▶ _Task description_:
Copy the entries below verbatim, omitting any pictures they contain.

▶ _Data under study_:
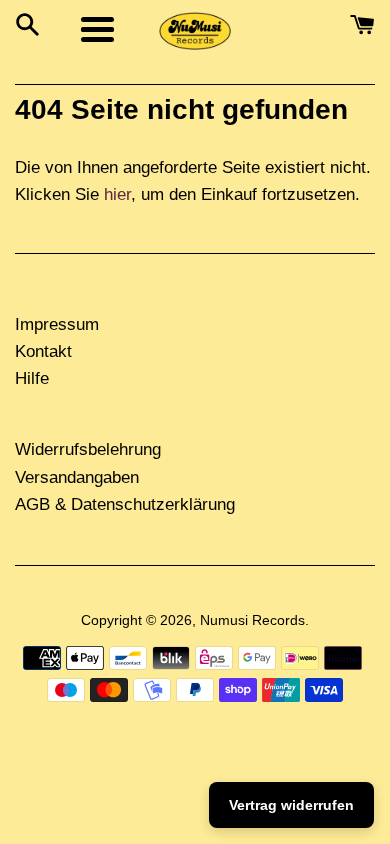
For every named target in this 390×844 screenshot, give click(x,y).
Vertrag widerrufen (291, 805)
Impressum (57, 324)
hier (117, 194)
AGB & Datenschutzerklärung (125, 504)
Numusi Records (252, 620)
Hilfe (32, 378)
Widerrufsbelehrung (88, 449)
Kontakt (43, 351)
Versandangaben (77, 477)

▶ _Output_:
For every named target in this 390×844 screenshot, give click(x,y).
Vertrag widerrufen (291, 805)
Impressum (57, 324)
hier (117, 194)
AGB & Datenschutzerklärung (125, 504)
Numusi Records (252, 620)
Hilfe (32, 378)
Widerrufsbelehrung (88, 449)
Kontakt (43, 351)
Versandangaben (77, 477)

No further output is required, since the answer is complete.